▸ DOCUMENT EXCERPT
[Start]

Linda Bodie has been a driving force in the success and cultural development of Element Federal Credit Union ($26.6M, Charleston, WV) for the past 15 years. In the early days, it was largely Bodie's vision and intuition that helped put Element — previously known as WV United Federal Credit Union — on the map, and her hours of countless dedication to the brand that kept it there.
But serving as the CEO of a rapidly growing institution is a balancing act. For one thing, you can't be as involved in the details as you once were. The board and fellow employees become ever more critical in shaping the best institution possible, and the demands of the membership become increasingly complex. At the same time, you have to make sure that the institution stays true to its roots, and that its culture and trajectory continue when another generation of leaders takes the helm.
"The board has a tremendous amount of faith in Linda, and it all really comes back to trust and communication," says Craig Richards, board chairperson. "Because of her track record of success and because she has continued to openly communicate and build that trust with the board, we are comfortable creating some degree of autonomy so as not to cut the CEO off at the knees or stifle any creativity or future ambitions that she may bring to the board for consideration."

[End]

▸ SUPPLIED MATERIAL
[Start]

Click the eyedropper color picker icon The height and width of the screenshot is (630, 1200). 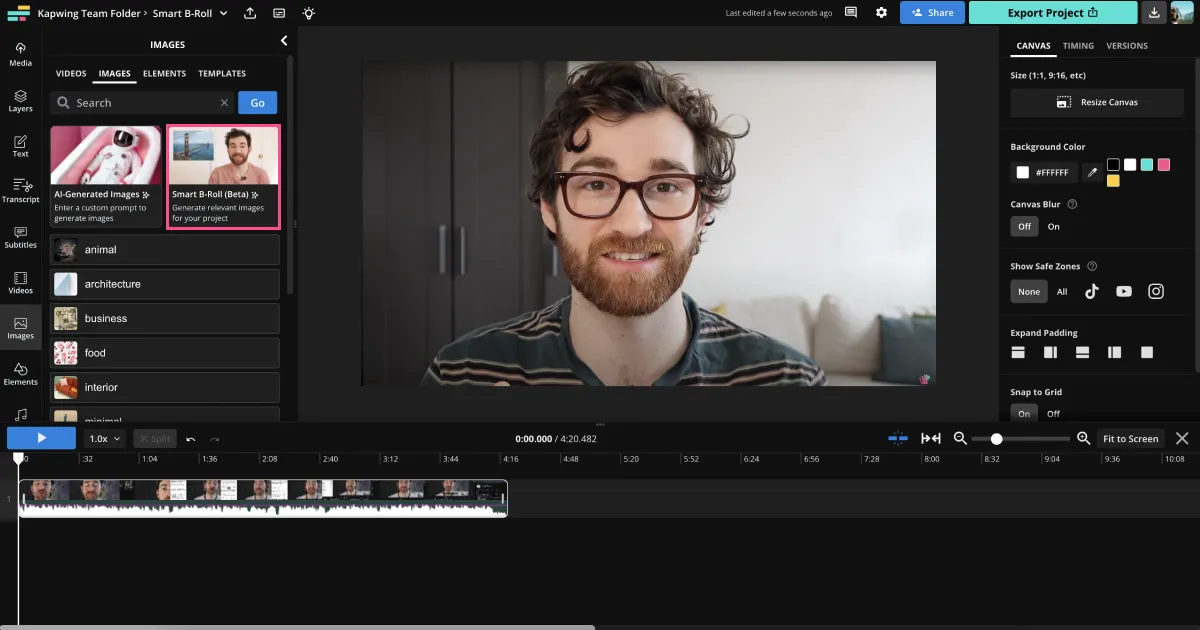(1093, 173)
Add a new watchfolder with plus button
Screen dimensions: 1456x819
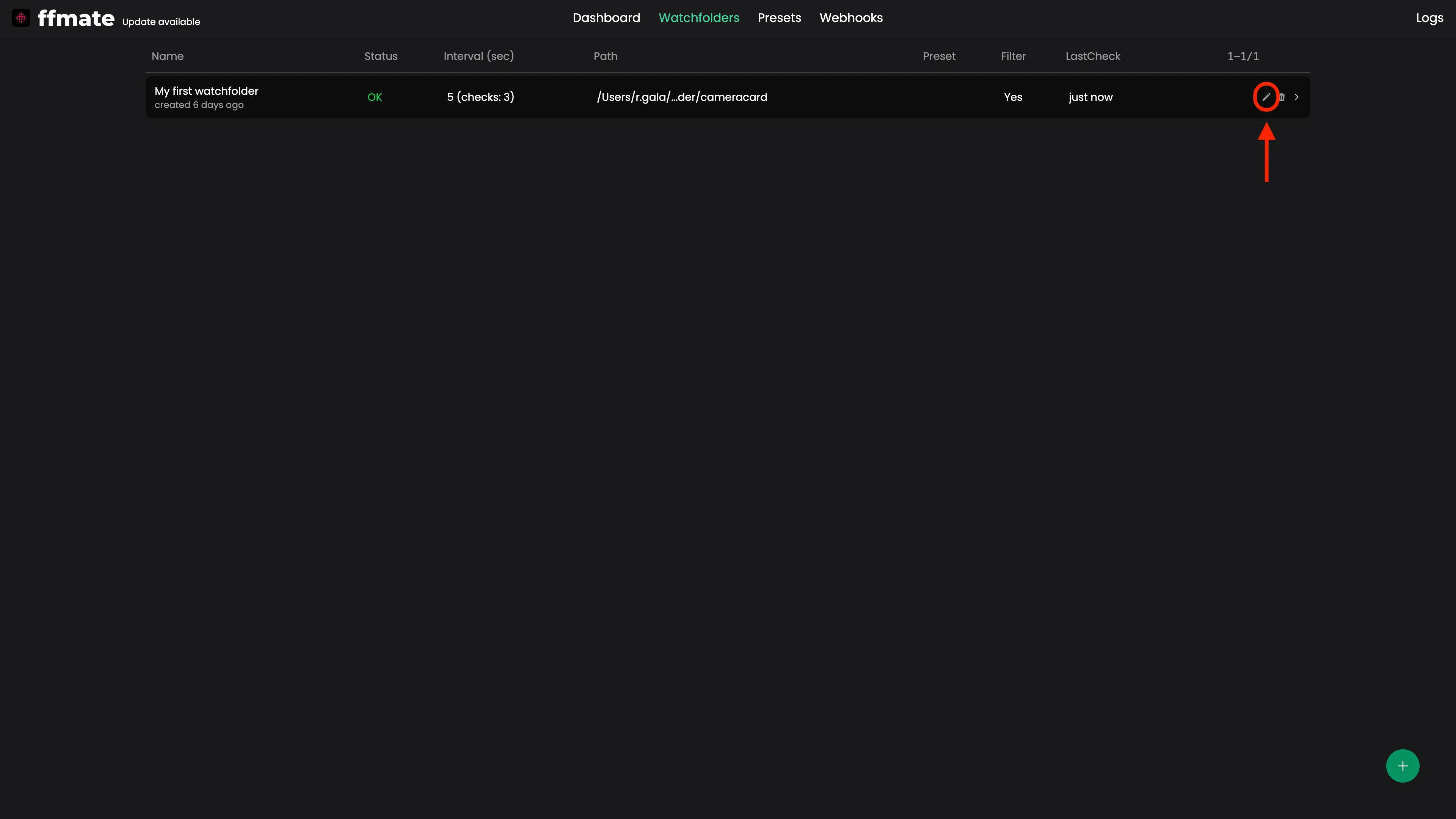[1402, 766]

[End]

▸ SET OF TASKS
1. In the Element Federal Credit Union article, what name did the credit union go by before it became Element?
2. Write the next part of the Element Federal Credit Union article, picking up after its final paragraph.

▸ ANSWER LIST
1. WV United Federal Credit Union

2.
Today, Bodie serves not just as Element's CEO but also as its chief marketing officer, chief financial officer, and head of IT. Most of all, she is the brand's ultimate cheerleader.
Below, Bodie shares her thoughts on why she built the credit union the way she did, highlights some anticipated changes as the institution becomes more complex, and demonstrates why Element will always march to its own tune, no matter how large the institution grows.
Tell me a little bit about the history of the institution, before you got involved, and then also your background.
Linda Bodie: The credit union was established in 1978, serving employees of the state's Department of Welfare. I came in 1998 when it was known as the Department of Health and Human Resources.
We were located in the State Capitol Complex, and we had about $2 million in assets, three employees, and a very small membership at that time. So I came into a tiny credit union.
We started as a single SEG (select employee group) and expanded to a multi-SEG. We then obtained a low-income designation and were able to expand to two large underserved areas in our county (basically the whole county). This gave us a community-like field of membership and allowed us to continue to serve the state employees outside our area. If we had converted to a community charter, we would have lost access to those areas, and we didn't want to do that. Underserved designation gives us the best of both worlds.
When I first started, I was very new to the industry. I'd been a credit union member since birth, but I'd never actually run one, so I had a big learning curve. But personally I was attentive to detail and passionate about whatever cause I was involved in.
I had worked at Kmart and UPS while I attended college, but I did more than count money, serve customers, and load boxes. I was observing these businesses and daydreaming about what I would do differently and how I could improve the processes.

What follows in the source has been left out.